Content starts

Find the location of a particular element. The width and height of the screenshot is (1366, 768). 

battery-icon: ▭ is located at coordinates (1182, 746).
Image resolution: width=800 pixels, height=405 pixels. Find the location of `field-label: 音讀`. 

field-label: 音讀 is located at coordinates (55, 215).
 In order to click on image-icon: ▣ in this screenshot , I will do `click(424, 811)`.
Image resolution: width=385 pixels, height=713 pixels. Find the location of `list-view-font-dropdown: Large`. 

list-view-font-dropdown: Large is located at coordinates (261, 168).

Content ends
Content starts

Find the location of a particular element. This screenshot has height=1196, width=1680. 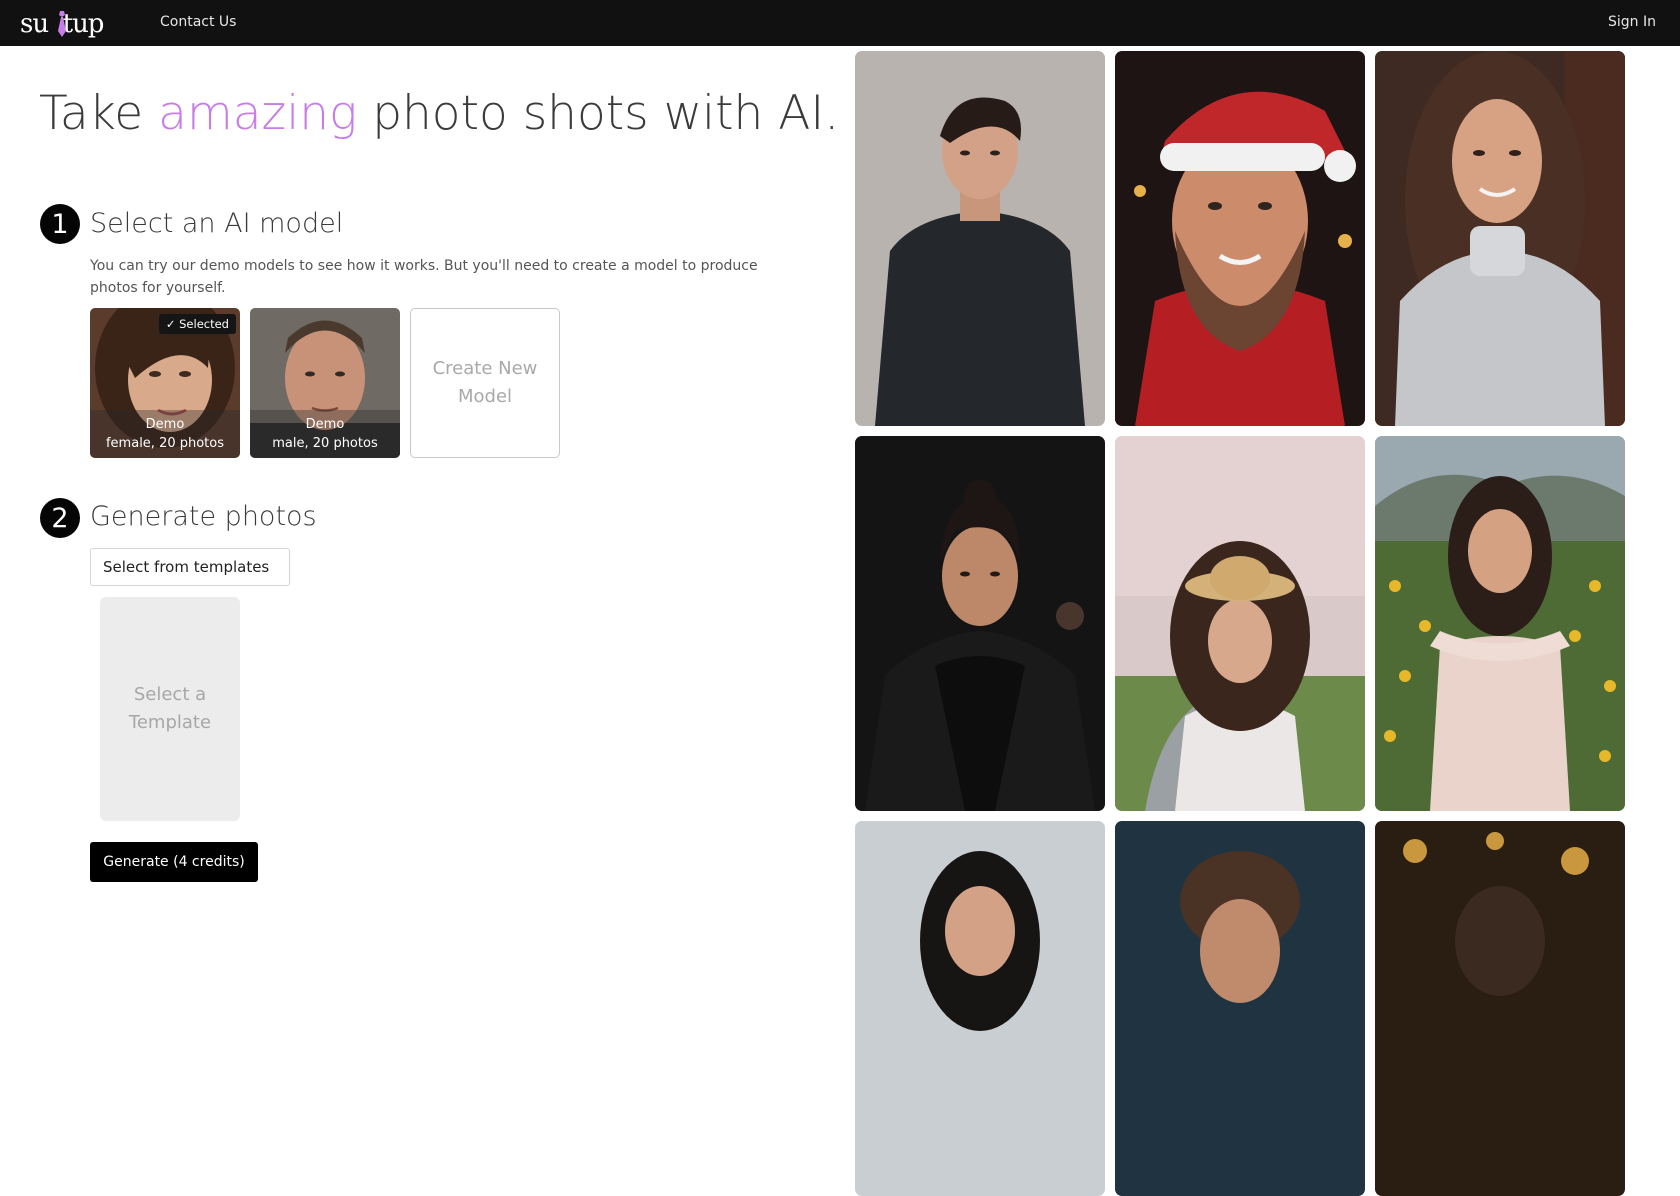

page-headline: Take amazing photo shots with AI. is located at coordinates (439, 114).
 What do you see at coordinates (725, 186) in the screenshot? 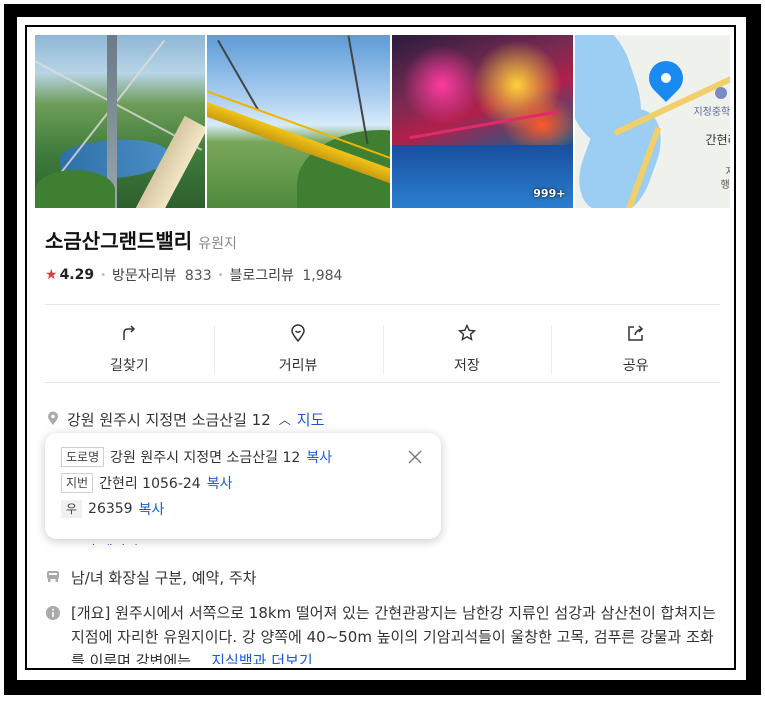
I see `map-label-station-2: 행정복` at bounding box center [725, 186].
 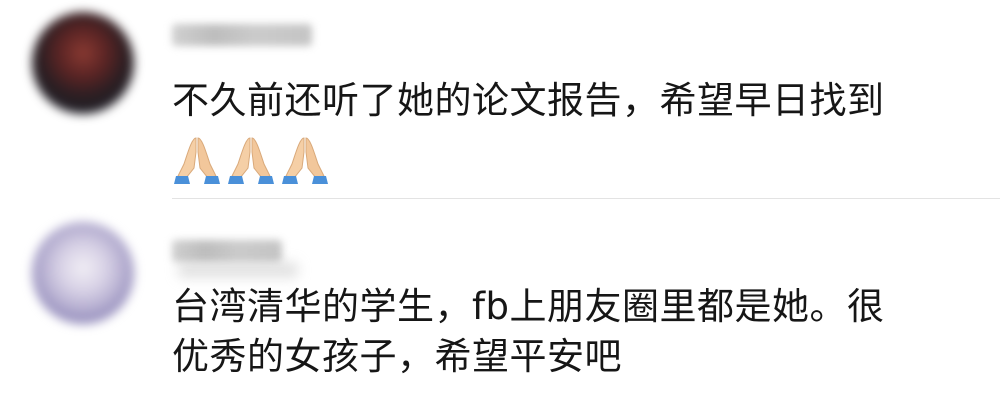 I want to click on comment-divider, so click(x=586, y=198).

Content ends

* To-do item: Could you reproduce the material word for word, starting at the line that contains "Find the location of a particular element. This" and stopping after the line that contains "center [725, 186].", but without the pictures?

* Output below:
Find the location of a particular element. This screenshot has height=1196, width=1680. 

page-headline: Take amazing photo shots with AI. is located at coordinates (439, 114).
 What do you see at coordinates (725, 186) in the screenshot? 
I see `map-label-station-2: 행정복` at bounding box center [725, 186].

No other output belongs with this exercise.